If, however, the Creed is used as an initial theological place that connects believers in a relational way that points forward to the vast expansiveness of spiritual journeys then I think this an important synthesizing of tradition and post-modern (or whatever is now the word for post post-modern).
Brad
Maybe I should clarify. We don’t actually use the creed like this. I’m really thinking aloud about why they would.
I like what you have all said. It could be freeing as a starting point that would need to be explored further. (A suffering lord, participation in that suffering, communion with his church, our future etc)

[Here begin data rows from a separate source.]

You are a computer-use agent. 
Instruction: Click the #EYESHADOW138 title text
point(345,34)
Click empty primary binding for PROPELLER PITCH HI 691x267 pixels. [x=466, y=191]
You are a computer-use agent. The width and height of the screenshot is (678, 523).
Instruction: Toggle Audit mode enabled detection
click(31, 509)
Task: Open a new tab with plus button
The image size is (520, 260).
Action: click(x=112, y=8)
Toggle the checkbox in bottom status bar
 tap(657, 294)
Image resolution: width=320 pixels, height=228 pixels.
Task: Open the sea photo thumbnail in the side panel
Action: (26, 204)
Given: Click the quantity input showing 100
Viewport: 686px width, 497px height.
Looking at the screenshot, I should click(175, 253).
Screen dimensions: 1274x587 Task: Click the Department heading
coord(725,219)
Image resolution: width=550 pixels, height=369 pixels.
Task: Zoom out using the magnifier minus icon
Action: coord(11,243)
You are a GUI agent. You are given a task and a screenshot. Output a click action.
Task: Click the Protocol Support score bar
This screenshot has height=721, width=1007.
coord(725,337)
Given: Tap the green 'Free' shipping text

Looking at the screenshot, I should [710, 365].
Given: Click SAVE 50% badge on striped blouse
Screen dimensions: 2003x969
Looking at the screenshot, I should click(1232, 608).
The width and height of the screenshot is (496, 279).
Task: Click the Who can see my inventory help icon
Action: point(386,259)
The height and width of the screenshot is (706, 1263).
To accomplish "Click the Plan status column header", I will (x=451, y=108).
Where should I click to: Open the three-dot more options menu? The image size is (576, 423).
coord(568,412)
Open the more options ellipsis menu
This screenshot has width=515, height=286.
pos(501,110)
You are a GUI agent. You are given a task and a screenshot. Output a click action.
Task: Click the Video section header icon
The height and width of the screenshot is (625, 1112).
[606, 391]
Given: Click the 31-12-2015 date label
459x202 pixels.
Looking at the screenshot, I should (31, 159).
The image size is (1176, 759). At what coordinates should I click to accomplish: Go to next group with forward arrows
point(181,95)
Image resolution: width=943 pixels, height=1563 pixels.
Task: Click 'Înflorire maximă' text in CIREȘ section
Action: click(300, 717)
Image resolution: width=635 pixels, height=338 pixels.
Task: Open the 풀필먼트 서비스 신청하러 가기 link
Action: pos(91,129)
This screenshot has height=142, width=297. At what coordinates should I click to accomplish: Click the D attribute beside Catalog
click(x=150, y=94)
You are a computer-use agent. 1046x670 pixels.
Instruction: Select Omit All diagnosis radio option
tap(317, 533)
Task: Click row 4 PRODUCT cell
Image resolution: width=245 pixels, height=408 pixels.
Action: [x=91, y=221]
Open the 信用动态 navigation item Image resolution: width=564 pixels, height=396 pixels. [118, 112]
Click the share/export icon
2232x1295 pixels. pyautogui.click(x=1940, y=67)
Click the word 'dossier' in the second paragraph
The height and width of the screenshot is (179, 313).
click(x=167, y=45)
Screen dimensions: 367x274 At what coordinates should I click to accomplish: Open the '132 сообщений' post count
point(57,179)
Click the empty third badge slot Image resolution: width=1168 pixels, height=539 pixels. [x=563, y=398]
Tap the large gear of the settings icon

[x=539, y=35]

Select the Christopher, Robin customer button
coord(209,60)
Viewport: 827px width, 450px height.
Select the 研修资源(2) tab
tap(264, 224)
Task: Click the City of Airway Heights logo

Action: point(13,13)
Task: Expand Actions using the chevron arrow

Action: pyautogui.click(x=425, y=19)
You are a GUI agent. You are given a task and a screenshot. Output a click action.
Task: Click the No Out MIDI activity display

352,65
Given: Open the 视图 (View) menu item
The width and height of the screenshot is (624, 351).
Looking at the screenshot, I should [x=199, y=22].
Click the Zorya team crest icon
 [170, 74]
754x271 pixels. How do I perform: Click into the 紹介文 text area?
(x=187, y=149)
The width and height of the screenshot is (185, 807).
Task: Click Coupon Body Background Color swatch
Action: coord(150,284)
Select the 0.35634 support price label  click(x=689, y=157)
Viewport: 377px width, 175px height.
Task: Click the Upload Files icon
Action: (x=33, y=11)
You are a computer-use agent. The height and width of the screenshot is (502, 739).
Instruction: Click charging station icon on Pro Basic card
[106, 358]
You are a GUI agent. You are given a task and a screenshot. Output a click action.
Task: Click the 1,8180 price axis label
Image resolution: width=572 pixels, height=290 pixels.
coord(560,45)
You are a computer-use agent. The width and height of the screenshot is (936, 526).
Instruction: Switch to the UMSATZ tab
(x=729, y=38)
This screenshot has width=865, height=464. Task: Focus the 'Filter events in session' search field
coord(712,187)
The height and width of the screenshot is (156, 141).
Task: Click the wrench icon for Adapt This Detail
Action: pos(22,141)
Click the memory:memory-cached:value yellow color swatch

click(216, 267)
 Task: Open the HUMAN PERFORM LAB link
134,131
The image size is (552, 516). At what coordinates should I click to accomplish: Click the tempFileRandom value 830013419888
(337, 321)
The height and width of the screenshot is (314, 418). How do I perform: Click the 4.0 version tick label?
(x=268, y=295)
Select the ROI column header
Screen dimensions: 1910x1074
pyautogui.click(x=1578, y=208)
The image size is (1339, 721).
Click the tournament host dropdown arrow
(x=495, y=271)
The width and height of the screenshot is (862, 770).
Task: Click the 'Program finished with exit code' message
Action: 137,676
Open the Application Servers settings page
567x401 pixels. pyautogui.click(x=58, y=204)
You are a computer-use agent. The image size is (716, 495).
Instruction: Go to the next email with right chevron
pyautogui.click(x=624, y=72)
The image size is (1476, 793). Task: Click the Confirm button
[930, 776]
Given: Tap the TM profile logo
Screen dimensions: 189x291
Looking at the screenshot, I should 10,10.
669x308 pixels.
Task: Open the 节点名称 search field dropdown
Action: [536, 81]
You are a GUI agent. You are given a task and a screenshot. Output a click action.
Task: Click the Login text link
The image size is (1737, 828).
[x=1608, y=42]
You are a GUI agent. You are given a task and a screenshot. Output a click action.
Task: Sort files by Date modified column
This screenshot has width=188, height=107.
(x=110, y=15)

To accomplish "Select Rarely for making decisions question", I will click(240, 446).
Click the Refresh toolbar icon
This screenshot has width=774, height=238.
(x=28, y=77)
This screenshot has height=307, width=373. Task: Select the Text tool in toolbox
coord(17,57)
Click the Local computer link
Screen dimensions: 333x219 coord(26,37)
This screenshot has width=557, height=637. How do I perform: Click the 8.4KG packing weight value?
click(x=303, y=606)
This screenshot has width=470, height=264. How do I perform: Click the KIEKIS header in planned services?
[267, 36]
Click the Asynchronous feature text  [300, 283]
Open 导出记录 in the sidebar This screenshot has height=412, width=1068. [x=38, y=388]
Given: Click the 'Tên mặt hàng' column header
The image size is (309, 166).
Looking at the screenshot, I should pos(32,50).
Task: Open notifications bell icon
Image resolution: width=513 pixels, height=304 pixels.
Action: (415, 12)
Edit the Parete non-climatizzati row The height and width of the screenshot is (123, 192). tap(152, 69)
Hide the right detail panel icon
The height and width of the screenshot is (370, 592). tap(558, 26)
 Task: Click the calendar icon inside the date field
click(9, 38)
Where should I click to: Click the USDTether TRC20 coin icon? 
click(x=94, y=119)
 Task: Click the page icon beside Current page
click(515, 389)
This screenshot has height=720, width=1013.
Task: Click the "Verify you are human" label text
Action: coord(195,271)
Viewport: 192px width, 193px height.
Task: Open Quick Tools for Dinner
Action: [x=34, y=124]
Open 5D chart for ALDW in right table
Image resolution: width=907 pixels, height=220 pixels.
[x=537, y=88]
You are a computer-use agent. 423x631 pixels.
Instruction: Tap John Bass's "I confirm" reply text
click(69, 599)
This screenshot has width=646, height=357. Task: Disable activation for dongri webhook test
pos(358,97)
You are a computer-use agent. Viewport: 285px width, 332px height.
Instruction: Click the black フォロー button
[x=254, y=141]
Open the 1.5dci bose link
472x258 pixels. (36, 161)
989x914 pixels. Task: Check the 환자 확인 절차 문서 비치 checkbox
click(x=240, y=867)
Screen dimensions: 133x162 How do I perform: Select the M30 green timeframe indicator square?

How do you all approach beliefs in worship or on a website?
Carolyn
One thing I really like about creeds is that they are an experience of saying, “Yes!” After a childhood in restrictive Evangelical moral frameworks, in which all I seemed to hear was “No, no, no!”, being able to say something in the affirmative is uplifting. While Evangelical rhetoric is often divisive, especially on life issues, saying a creed is a unifying experience.
Andrew C. Thompson
One of the things I appreciate about your posts, Jeremy, is that they show me the dramatic diversity of how people approach the faith within the UMC. For instance, you perceive the creed as so fundamentally different from the way that I do, that I am positive we would need to actually be in the same place, engaged in real conversation, before either of our perspectives were really understood by the other. In that sense, social media doesn’t really allow for conversation so much as it provides a forum to express one’s own view. (That’s not a critique; obviously, I use social media in exactly the same way.) In the area of what the creed does and does not do, I would only suggest that the creed must be judged on what it *seeks* to do, which is to affirm what all Christians believe about the nature of the triune God. And as for issues of justice and the prophetic aspect of the Christian life, I would only point to the creed’s second article for that: Jesus Christ, his only Son our Lord, who was conceived by the Holy Spirit, born of the Virgin Mary, suffered under Pontius Pilate, was crucified, died, and was buried. The third day he rose again…” That simply *is* the basis for all Christian notions of justice and prophetic ministry — namely, that God’s work of reconciliation in the world is grounded in the incarnation of God in Christ and in the victory of Christ over death in the resurrection. Thus does salvation proceed by the work of the Holy Spirit. Vicit agnus noster.
Lisa Beth
Which creed? According the the UMC Book of Worship, a creed is properly used as a response to the proclaimed word, and can be any of the 10 included in the UMC Hymnal. The language in the Affirmations of Faith is quite varied.
Paul Anthony Preussler
I recently posted a comment on another older post on this blog regarding Wesley’s creedal theology; I feel I should also mention here in passing, that John Wesley apparently did agree with the liturgical practice of using the Apostle’s Creed every Sunday; as his Sunday Service book for North America features it in its rubrics, with no indication that the saying of it was in any way optional.
A copy of the Sunday Service liturgy can be found here: http://pastie.org/8483571
I would not object to that simple, beautiful liturgy becoming the standard liturgy in all United Methodist parishes.